[Stored items]
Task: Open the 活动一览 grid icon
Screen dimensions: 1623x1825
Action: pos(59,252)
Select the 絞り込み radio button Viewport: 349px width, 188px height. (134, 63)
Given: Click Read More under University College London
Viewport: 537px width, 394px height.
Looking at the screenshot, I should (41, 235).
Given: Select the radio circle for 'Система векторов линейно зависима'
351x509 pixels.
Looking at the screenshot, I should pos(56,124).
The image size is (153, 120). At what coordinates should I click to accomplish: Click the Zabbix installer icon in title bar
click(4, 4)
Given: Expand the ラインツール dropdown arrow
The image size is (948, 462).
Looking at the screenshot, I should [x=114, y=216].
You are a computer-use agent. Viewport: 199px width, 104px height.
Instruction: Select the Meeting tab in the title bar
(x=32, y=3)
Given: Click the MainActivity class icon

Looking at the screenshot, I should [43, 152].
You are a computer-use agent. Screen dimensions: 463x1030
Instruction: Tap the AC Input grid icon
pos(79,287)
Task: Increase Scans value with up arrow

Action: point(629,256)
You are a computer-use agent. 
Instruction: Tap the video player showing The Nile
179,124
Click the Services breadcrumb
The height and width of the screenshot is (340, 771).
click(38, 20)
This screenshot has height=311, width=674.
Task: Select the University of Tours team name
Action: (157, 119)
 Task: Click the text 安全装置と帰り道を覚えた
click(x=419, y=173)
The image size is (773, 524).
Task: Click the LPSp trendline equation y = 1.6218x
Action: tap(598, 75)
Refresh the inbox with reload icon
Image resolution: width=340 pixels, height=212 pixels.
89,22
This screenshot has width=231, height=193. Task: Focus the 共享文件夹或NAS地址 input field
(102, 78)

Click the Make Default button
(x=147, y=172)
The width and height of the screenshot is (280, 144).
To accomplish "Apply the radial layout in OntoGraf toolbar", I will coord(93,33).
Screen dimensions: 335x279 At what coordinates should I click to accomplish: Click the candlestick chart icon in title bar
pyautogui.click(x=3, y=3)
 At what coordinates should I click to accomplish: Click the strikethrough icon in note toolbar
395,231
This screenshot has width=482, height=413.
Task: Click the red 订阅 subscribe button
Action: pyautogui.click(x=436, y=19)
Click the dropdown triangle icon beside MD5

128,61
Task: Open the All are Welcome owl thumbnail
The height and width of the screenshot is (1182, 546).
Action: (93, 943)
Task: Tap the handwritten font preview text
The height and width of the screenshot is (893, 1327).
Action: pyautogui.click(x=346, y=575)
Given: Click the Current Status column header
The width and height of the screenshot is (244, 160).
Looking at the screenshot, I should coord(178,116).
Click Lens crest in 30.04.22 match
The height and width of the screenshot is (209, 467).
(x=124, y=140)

What you are asked to do |
For this exercise, please output exactly the lines above starting at the line with "You are a computer-use agent. Viewport: 199px" and ending at the line with "You are a computer-use agent. Screen", ends included.

Completed exercise |
You are a computer-use agent. Viewport: 199px width, 104px height.
Instruction: Select the Meeting tab in the title bar
(x=32, y=3)
Given: Click the MainActivity class icon

Looking at the screenshot, I should [43, 152].
You are a computer-use agent. Screen dimensions: 463x1030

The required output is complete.